## O QUE É PEDIDO
Por favor, segundo o texto sobre a sondagem eleitoral, quantas grandes entrevistas em TV sem contraditório teve o figurante em 5 meses do ano passado?

## TEXTO FORNECIDO
● ● ● ● ●

Segundo sondagens 33% dos eleitores propõem-se votar no que tem sido revelado como politicamente um mentiroso compulsivo. A promoção deste figurante de uma agenda pelo domínio absoluto dos interesses da oligarquia sem peias democráticas e constitucionais (mesmo expurgada do que mais progressista continha do espírito antimonopolista do 25 de ABRIL) tem sido feita por certa imprensa, TV, sites da extrema-direita organizados.
Como foi divulgado, em 5 meses no ano passado, o figurante teve 18 grandes entrevistas em TV sem contraditório (além de rádios). Os seus procedimentos foram caracterizados numa TV por alguém (nome não retido) como de "bully". Isto é, por norma agressivo, porém se realmente contestado ou desmascarado, vitimiza-se.
A sondagem revela o nível de despolitização a que a "democracia liberal" conduziu a população. O papel do PS neste processo não pode ser ignorado, até porque democraticamente é necessário para uma decisiva mudança de rumo. É dramático que parte importante da população tenha esquecido que todos os benefícios sociais que a direita vai reduzindo e contornando foram obtidos pelas iniciativas e lutas da esquerda, digamos, coerente.

● ● ● ● ●

## DADOS FORNECIDOS
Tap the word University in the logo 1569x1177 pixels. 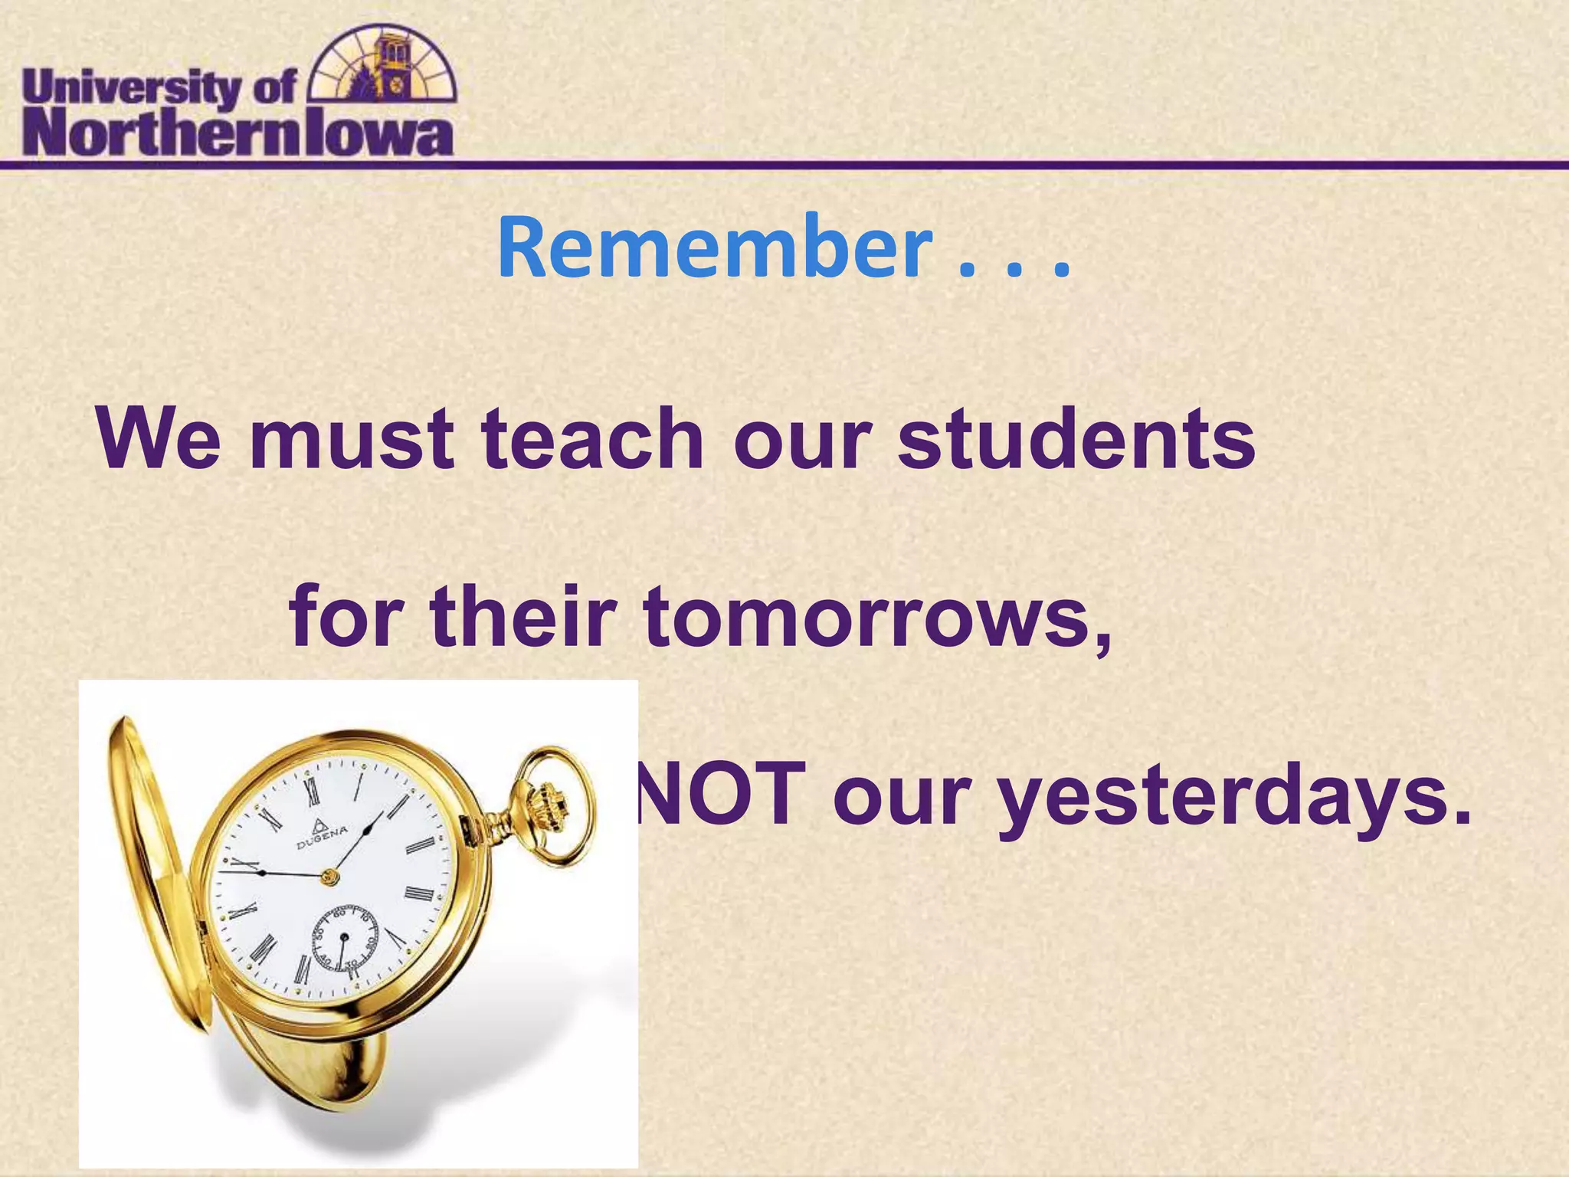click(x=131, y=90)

● ● ● ● ●

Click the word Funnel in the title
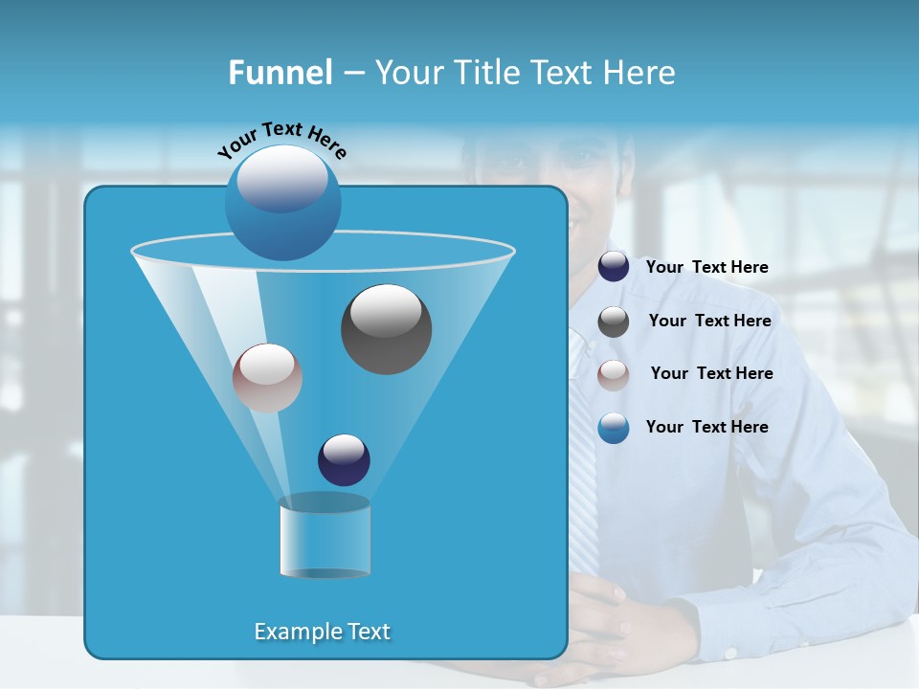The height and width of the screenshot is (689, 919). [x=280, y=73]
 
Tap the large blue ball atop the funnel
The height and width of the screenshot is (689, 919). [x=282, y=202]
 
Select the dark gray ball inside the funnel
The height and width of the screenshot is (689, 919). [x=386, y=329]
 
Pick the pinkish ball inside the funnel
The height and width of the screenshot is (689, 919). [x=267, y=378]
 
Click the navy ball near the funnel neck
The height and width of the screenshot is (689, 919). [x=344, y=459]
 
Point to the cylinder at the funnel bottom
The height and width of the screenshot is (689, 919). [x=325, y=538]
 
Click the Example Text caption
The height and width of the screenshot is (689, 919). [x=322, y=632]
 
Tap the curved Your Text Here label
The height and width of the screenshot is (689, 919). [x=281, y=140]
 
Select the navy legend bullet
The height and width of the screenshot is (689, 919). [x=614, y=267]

● ● ● ● ●

## RESPOSTA À TAREFA
18 grandes entrevistas.